Поиск неожиданного - Басов Николай Владленович (читать лучшие читаемые книги .TXT) 📗
И вот тогда-то камень неожиданно загорелся ясным и даже веселым блеском, будто именно это и следовало сделать с самого начала, будто этого камень и ожидал уже давным-давно и наконец-то дождался.
Оле-Лех от удивления даже откинулся назад, он не понимал, что происходит, он не мог представить себе, что это дряхлое и явно отживающее свое существо, росточком едва ли больше длины тяжелого двуручного меча, оказалось тем самым человеком, ради которого они совершили этот трудный, необычный и на редкость далекий вояж. Но это было так, камень играл своими переливами, когда Оле-Лех указывал медальоном на старого шамана.
Вождь поправил волосы, спадающие ему на лицо, странно приподнял подбородок, так, что даже жилистая его шея напряглась, что-то стал произносить резковатым, чрезмерно громким голосом.
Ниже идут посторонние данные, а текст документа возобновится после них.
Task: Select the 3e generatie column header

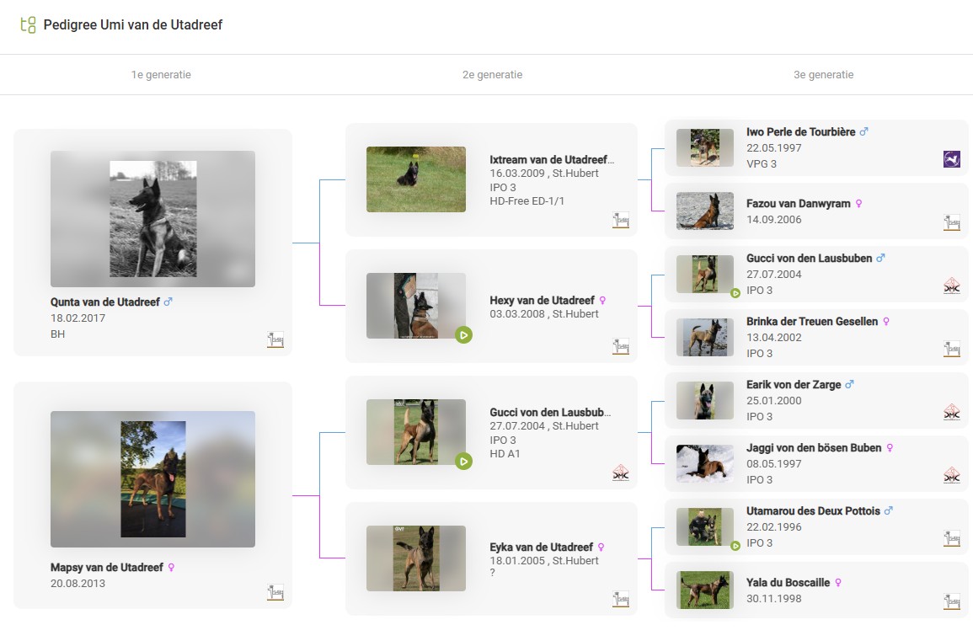Action: tap(823, 75)
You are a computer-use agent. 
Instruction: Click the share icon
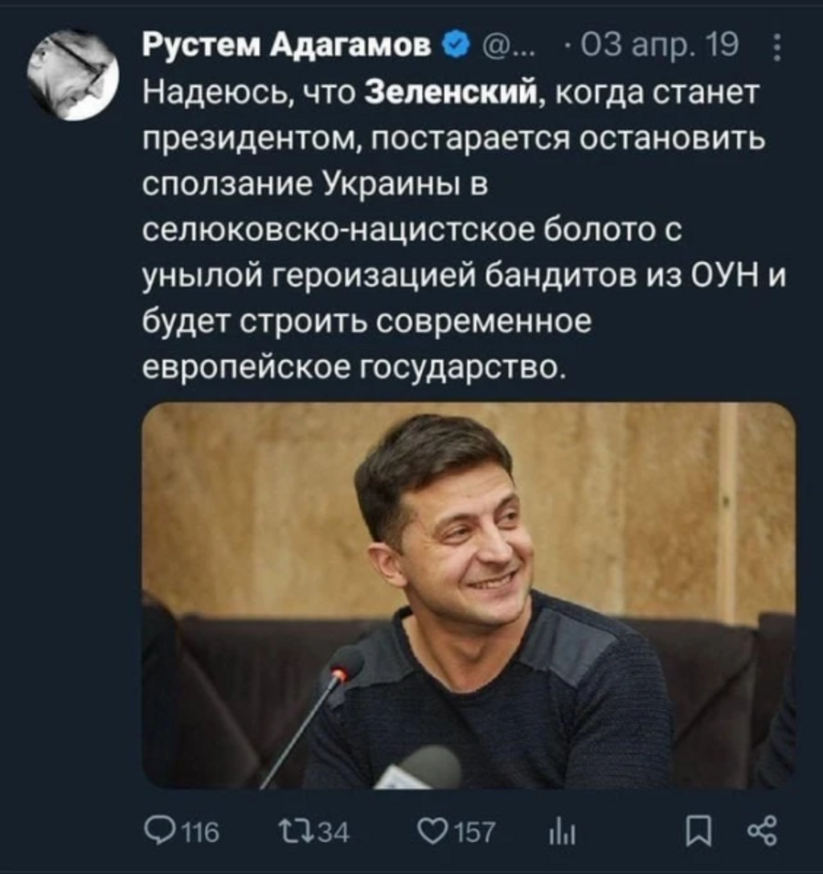762,831
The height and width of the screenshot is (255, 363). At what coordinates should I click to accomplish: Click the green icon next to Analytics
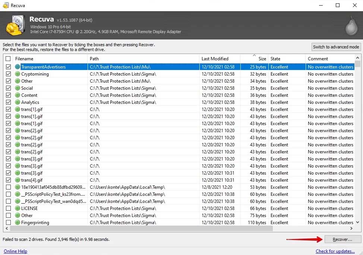tap(18, 102)
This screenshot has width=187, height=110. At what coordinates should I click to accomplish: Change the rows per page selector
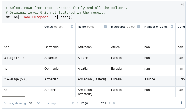[x=35, y=103]
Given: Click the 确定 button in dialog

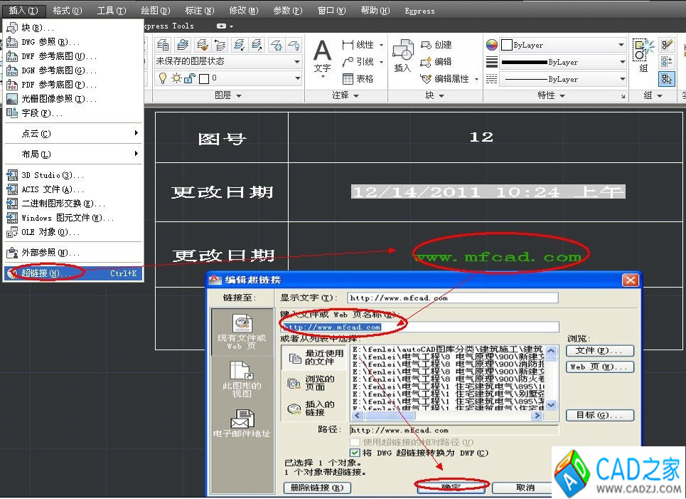Looking at the screenshot, I should pyautogui.click(x=451, y=488).
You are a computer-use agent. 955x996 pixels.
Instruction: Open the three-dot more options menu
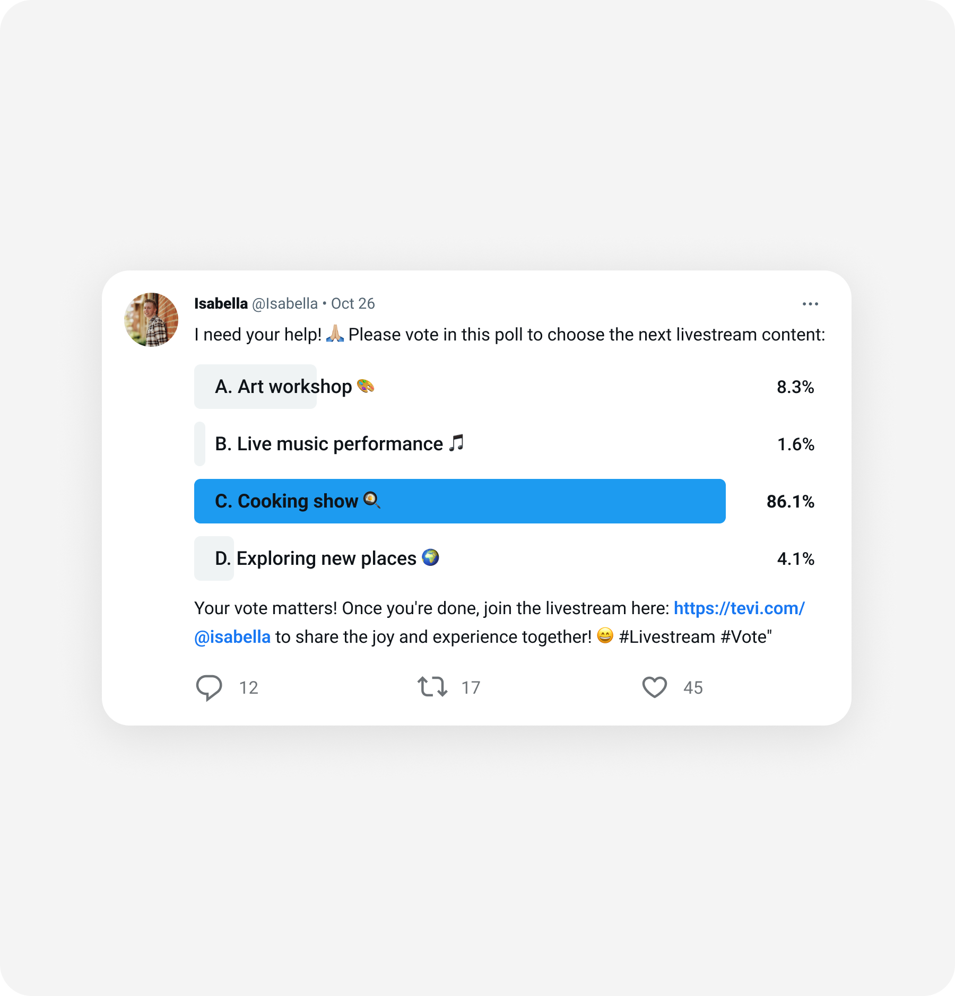[810, 304]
Калабаха поперхнулась, но тут же послушно отставила кружку, словно бы не доверяла себе и могла даже при таком важном деле, как перевод речи их предводителя чужеземцам, не удержаться и продолжать.
— Вождь спросил — это подарок?
— Нет, никакой это не подарок, — отозвался рыцарь и поскорее стал прятать медальон в замшевый мешок, а потом и в карман своего колета, под наброшенным на плечи длинным плащом. — Это останется при мне, — добавил он на всякий случай. — Пока я не найду того, кто мне нужен.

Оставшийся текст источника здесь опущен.